Written request => Rewrite the records starting with the line that contains "Viewport: 768px width, 561px" and going on through the line that contains "will click(x=211, y=48).", requests included, adding 29 to every coordinate in the answers. Leave out every other line.

Provided material =>
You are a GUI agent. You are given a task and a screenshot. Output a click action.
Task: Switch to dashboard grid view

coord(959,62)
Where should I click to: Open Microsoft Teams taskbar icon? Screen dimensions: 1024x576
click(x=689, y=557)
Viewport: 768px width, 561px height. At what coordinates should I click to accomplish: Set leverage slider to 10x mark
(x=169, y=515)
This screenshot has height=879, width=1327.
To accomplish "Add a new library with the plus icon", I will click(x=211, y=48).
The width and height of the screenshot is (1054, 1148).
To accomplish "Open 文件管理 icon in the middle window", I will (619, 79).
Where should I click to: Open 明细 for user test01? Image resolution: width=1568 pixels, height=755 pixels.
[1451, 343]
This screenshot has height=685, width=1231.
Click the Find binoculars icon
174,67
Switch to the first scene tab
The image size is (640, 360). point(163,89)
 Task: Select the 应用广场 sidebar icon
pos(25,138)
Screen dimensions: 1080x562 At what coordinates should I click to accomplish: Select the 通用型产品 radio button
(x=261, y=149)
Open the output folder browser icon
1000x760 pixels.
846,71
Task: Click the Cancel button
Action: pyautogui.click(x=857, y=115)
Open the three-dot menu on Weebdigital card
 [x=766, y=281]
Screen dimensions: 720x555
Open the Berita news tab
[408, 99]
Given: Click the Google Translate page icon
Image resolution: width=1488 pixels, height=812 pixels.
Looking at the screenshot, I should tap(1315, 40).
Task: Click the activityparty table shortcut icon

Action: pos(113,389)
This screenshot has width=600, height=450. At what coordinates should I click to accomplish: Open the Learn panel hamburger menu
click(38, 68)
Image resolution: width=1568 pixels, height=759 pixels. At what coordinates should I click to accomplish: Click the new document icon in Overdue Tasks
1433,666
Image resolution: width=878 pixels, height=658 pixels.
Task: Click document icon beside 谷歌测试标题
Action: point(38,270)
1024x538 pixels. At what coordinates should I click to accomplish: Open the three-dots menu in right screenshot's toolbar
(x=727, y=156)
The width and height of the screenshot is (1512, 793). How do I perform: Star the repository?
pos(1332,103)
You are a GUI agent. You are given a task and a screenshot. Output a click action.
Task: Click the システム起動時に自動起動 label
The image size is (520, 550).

Output below =>
Viewport: 768px width, 561px height. At what coordinates should I click to accomplish: Set leverage slider to 10x mark
(x=198, y=544)
This screenshot has height=879, width=1327.
To accomplish "Add a new library with the plus icon", I will click(x=240, y=77).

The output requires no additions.